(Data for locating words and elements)
-- BEGIN --
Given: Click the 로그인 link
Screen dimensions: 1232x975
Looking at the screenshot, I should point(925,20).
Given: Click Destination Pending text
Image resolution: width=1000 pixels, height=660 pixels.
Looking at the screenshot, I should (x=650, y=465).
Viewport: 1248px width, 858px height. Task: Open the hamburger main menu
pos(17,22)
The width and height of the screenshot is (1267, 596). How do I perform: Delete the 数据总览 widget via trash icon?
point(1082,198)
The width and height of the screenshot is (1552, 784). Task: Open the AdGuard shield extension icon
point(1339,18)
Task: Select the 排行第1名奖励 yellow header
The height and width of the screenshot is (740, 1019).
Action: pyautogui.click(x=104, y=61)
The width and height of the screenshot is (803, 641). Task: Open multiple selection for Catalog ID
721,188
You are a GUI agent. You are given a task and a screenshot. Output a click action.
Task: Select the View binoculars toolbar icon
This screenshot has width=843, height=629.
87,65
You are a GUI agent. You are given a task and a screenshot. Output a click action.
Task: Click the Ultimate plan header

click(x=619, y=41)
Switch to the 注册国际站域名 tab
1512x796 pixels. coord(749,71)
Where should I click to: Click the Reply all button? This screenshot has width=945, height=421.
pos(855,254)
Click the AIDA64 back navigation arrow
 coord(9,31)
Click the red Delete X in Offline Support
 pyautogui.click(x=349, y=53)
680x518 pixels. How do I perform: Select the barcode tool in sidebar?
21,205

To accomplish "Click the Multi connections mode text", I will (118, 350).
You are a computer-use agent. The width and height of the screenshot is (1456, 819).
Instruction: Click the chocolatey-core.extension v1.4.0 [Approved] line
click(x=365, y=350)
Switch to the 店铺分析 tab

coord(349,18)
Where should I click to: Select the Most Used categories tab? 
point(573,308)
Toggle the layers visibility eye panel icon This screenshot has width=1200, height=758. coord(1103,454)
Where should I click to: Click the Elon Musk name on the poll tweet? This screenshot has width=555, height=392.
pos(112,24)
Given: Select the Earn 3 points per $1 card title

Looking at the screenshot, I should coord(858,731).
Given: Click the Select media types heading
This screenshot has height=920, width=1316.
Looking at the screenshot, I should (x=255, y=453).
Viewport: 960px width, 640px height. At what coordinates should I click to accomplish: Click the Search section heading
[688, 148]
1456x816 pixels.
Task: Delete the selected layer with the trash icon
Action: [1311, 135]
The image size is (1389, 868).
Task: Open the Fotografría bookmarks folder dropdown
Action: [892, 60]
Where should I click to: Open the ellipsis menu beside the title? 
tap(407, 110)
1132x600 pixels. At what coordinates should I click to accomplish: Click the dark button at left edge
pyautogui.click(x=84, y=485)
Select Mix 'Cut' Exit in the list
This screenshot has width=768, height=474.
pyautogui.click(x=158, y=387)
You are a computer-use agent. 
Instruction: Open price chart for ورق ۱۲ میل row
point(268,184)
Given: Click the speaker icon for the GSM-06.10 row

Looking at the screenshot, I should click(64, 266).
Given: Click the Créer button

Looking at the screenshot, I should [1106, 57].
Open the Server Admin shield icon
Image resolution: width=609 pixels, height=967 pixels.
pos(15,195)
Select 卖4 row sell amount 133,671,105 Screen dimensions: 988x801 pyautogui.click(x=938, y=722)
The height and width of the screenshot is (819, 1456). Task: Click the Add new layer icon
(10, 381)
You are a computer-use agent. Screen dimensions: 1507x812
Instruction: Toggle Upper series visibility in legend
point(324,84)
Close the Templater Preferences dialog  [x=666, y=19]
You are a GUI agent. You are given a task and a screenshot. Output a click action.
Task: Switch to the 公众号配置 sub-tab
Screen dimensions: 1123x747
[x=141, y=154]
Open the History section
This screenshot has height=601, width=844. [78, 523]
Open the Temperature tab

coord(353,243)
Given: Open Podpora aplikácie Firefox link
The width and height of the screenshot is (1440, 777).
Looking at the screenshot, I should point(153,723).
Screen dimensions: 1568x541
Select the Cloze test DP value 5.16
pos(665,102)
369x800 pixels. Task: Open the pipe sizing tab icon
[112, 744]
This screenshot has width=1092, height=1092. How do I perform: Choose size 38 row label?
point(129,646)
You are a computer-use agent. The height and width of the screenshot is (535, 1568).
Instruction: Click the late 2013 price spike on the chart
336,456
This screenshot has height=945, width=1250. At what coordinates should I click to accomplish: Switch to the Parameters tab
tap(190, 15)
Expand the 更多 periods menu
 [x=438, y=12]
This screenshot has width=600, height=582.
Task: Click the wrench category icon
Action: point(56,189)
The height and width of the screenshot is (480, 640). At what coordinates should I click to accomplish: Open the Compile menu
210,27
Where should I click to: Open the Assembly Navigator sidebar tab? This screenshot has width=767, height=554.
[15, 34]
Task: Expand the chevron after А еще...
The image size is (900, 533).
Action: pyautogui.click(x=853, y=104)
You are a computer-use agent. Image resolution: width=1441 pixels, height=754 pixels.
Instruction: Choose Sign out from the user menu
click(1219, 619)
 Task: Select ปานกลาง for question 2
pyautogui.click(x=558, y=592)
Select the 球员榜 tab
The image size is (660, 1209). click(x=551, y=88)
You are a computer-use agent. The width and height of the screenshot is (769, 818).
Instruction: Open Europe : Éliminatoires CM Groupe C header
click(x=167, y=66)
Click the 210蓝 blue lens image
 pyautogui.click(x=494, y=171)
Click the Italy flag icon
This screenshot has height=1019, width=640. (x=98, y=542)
-- END --
▶ Directions for this task: Convert the data from the line containing "This screenshot has width=1092, height=1092." through the line containing "click(x=167, y=66)", inclusive, into a Markdown table with the columns Row and Line. Leave out blank lines.

▶ Response to this task:
| Row | Line |
|---|---|
| 1 | This screenshot has width=1092, height=1092. How do I perform: Choose size 38 row label? |
| 2 | point(129,646) |
| 3 | You are a computer-use agent. The height and width of the screenshot is (535, 1568). |
| 4 | Instruction: Click the late 2013 price spike on the chart |
| 5 | 336,456 |
| 6 | This screenshot has height=945, width=1250. At what coordinates should I click to accomplish: Switch to the Parameters tab |
| 7 | tap(190, 15) |
| 8 | Expand the 更多 periods menu |
| 9 |  [x=438, y=12] |
| 10 | This screenshot has width=600, height=582. |
| 11 | Task: Click the wrench category icon |
| 12 | Action: point(56,189) |
| 13 | The height and width of the screenshot is (480, 640). At what coordinates should I click to accomplish: Open the Compile menu |
| 14 | 210,27 |
| 15 | Where should I click to: Open the Assembly Navigator sidebar tab? This screenshot has width=767, height=554. |
| 16 | [15, 34] |
| 17 | Task: Expand the chevron after А еще... |
| 18 | The image size is (900, 533). |
| 19 | Action: pyautogui.click(x=853, y=104) |
| 20 | You are a computer-use agent. Image resolution: width=1441 pixels, height=754 pixels. |
| 21 | Instruction: Choose Sign out from the user menu |
| 22 | click(1219, 619) |
| 23 |  Task: Select ปานกลาง for question 2 |
| 24 | pyautogui.click(x=558, y=592) |
| 25 | Select the 球员榜 tab |
| 26 | The image size is (660, 1209). click(x=551, y=88) |
| 27 | You are a computer-use agent. The width and height of the screenshot is (769, 818). |
| 28 | Instruction: Open Europe : Éliminatoires CM Groupe C header |
| 29 | click(x=167, y=66) |